#### Page excerpt ####

Ever since i was a little kid I've been in bad and often unstable situations. I was neglected as a child, left alone at home, sometimes going hungry. I had to learn for care for myself and was therefore not taught basic life skills. From there i went into foster care at 13. When i aged out of foster care i had nowhere to go and ended up at my disabled mom's. I was still finishing high school while starving as my mom's caregiver told her she was not allowed to share her disability money with me to get food. I was turned down for food stamps at the time as i was under 21 and still lived with my mom. From this pattern of childhood trauma and instability i began to seek out romantic relationships, relying on different men to get by. Which led to abuse at times. It was during this unstable situation that i had two children that i ended up being taken away by cps and eventually i allowed them to be adopted so they could have a better life. In 2013 or so i finally thought i was in the last relationship of my life. I married my husband Jonathan in 2014 but his health began to decline rapidly. It was due to my husband's poor health i racked up several thousand dollars worth of credit card debt. So because of that i no longer have credit i can rely on now. In 2016 my husband passed away. He had a couple of seizures and his heart stopped. Me and Jonathan had a son and were living with his mom at the time he passed away. Unfortunately my mother in law was extremely abusive towards me. I found living with her very difficult. I fell in love again a bit later and tried to move me and son in with my new partner but my ex mother in law wasn't having it and sued me for custody of my son/her son grandson. I gave her custody so that my son Liam could have a roof over his head while i struggled to get on my feet and be well as a person myself. After a few years in my next relationship i realized that I'm actually not okay. After all these years my mental health is very bad and i need a lot of help both physically and mentally to recover from all the trauma during my life, cope with depression, anxiety and other things. I also realized some things about myself at the time, like that I'm trans.

#### Material provided ####

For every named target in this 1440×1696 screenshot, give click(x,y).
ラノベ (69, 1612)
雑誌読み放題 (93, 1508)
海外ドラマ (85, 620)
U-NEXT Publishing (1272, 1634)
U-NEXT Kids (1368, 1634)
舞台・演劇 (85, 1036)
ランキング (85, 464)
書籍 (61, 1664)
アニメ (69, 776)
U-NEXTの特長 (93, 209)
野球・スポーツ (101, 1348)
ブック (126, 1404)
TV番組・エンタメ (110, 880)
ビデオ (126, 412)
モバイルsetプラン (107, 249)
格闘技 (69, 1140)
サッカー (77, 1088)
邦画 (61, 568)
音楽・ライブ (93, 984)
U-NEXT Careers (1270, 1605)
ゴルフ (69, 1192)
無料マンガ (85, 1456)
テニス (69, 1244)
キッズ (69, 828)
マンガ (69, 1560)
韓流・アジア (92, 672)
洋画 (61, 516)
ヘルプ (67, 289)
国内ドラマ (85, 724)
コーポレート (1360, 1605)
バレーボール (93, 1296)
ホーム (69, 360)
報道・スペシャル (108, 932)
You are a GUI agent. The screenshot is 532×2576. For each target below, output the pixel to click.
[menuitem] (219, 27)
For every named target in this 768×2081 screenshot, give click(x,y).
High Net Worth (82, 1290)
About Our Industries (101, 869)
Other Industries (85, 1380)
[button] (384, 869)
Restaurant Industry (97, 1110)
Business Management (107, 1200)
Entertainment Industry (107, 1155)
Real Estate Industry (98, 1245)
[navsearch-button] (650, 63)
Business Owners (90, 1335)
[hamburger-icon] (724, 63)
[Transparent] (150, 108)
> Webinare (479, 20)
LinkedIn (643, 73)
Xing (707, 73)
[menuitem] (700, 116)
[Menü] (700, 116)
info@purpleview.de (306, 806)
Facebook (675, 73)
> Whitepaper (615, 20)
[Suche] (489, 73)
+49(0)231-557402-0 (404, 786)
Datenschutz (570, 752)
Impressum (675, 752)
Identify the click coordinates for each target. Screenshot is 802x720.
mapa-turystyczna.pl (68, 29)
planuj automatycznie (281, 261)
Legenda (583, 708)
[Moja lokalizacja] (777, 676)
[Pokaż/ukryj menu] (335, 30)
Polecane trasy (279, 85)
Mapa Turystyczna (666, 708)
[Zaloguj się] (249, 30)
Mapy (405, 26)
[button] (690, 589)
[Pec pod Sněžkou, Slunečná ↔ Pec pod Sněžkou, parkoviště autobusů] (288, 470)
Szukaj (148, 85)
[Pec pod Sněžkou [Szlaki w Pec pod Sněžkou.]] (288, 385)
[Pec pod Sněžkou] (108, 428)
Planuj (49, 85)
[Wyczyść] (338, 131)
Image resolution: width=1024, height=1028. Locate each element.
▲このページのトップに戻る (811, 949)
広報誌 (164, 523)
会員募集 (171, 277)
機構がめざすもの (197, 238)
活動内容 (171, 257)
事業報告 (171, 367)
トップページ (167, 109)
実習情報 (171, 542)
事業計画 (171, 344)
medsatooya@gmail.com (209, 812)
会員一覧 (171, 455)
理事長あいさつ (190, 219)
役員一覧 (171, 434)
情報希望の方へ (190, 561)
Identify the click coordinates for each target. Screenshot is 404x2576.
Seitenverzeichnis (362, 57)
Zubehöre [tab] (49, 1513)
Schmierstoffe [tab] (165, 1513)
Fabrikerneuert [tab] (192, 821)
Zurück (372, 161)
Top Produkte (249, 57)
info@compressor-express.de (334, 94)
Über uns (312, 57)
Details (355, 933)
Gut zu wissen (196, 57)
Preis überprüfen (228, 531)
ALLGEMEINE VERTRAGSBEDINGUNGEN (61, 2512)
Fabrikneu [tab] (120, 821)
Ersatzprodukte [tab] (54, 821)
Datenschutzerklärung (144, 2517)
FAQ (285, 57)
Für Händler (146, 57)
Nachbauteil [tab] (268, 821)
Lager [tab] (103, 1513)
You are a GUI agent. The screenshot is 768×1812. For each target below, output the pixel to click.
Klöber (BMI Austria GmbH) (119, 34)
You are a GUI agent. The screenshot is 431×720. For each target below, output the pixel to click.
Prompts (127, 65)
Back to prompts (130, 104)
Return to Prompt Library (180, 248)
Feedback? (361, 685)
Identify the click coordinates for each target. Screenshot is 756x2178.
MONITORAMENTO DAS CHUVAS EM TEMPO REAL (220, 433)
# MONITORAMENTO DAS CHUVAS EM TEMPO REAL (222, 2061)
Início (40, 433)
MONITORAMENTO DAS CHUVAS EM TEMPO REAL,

####

• Goal A: List every year named in the personal account.
• Goal B: Resume the personal account after its final sentence, keeping the same first-person voice.
The stored data has no role in what comes next.

• Written reply A: 2013, 2014, 2016

• Written reply B:
So breaking up with my ex I've set out on a journey to make my life better and be happy. To live for me the first time in my life. To put myself first for the first time in my life. Unfortunately i struggle with the same things I've always struggled with, instability, struggling to get a job, bad mental and sometimes psychical health. I'm really trying, i put in job applications all the time, i even applied to college here but unfortunately since i just came back to my home state from out of state I'm unsure I'll be able to get a full grant. There's also been a ton of obstacles since moving here such as having mice and roaches in my apartment. I do have food stamps so I'm able to pay for food but i really need to keep this roof over my head. There isn't anywhere else i can go. I don't have any family left hardly, and they don't have room for me even if i did and i don't want to end up in a new relationship solely to have a roof over my head. And i don't wish to end up homeless again. Especially as a shelter here may not be trans friendly. I just want a job, to work hard and make money for myself but I'm struggling and I'm only one person. I hate to ask for help again but i am. I just need a break from all the life hell. Thank you for reading.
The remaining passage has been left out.